With that in mind, I went to see Janet Brewer an estate planning attorney in Palo Alto. She was kind of enough to offer a free hour consultation. What I found out was that we probably don’t need a trust. I was concerned about our real estate in multiple states. It appears that if my wife and I put them in a joint tenancy we can avoid probate. If I die first she’ll just get 100% of the assets and vice versa for me. We avoid probate unless we both die at the same time, which is statistically rare. In looking at our other financial assets (brokerage accounts, 401Ks, Roth IRAs, etc.) as long as we designate each other as beneficiaries it avoids the evil probate monster. Although when one of us dies, the other would be wise to get that trust set up.
So why not set up a trust now and just be done with it? Well, there are a couple of reasons. One is cost. Trusts are generally more expensive to set up. The bigger one for us is that we tend to move around a bit. We don’t plan to be in California forever and setting up a trust here would require a major reworking if we were to move back to New England as we hope. (In case you didn’t know, California tends to do a few things “differently” than the rest of the nation, and trusts are an example of that.) One thing she did mention is that we might be wise to set up a corporation for the properties. That’s something that I’ve looked briefly for Lazy Man and Money, but not the real estate. I’ll have to put looking into that on the to-do list.
At the end of the meeting with Janet Brewer, we all mutually agreed that her services weren’t exactly in our best interest, and we walked away without giving her any business. I love when people turn away business when it isn’t in the best interest of their clients. It gives me confidence that if there are others in Silicon Valley looking for estate planning services, her office would be a great place to start.

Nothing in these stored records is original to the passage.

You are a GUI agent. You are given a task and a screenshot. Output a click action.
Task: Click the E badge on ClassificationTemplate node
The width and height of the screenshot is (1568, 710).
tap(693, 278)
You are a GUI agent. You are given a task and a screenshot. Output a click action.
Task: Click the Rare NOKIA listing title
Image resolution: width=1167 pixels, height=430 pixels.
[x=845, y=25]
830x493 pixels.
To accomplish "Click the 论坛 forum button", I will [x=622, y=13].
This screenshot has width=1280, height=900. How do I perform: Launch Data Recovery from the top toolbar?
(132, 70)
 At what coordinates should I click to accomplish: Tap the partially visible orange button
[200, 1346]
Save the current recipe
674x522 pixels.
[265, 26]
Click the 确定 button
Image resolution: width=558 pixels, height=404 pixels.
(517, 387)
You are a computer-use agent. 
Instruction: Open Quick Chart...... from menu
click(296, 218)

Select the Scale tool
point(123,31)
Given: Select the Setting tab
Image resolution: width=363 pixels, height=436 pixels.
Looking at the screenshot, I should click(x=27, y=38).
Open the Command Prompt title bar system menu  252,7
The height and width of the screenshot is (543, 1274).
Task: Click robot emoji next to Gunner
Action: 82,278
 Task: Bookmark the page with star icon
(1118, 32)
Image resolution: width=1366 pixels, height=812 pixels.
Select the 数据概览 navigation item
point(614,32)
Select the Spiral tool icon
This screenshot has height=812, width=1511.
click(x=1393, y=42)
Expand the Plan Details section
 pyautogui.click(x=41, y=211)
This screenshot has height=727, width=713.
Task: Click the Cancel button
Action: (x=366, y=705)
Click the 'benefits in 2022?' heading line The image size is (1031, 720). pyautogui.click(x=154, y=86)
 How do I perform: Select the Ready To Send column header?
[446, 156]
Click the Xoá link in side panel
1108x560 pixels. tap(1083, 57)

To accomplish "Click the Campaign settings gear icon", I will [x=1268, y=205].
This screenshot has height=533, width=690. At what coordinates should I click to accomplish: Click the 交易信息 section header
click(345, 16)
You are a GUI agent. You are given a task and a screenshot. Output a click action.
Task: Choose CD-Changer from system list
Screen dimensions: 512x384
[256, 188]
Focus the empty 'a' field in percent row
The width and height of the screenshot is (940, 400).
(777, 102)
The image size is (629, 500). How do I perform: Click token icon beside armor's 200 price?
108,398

Karl B (The Frugal Berry) says
I love people who are honest about their ability to help you. I try VERY hard to be that type of person myself, though I know I slip sometimes.
Thanks for posting.
I am shocked you walked from her services…why not let her do your Will and Ancillary docs?
Lazy Man says
If I were responsible, I would have had her do at a minimum the ancillary docs. There are some complex issues even with those that I’m not comfortable discussing here. Clarity on a few things will be better resolved in a couple of months. The other thing is that my wife was literally due to give birth in the office… I didn’t feel it was fair to schedule an appointment that I probably wouldn’t be able to keep. In addition, I was refinancing two mortgages, getting life insurance, vaccination boosters for the baby.
There are other factors at play too. While having a baby is by far one of the biggest changes imaginable, I’ve got another “Oh one more thing” Steve Jobs-like addition that has yet to be announced.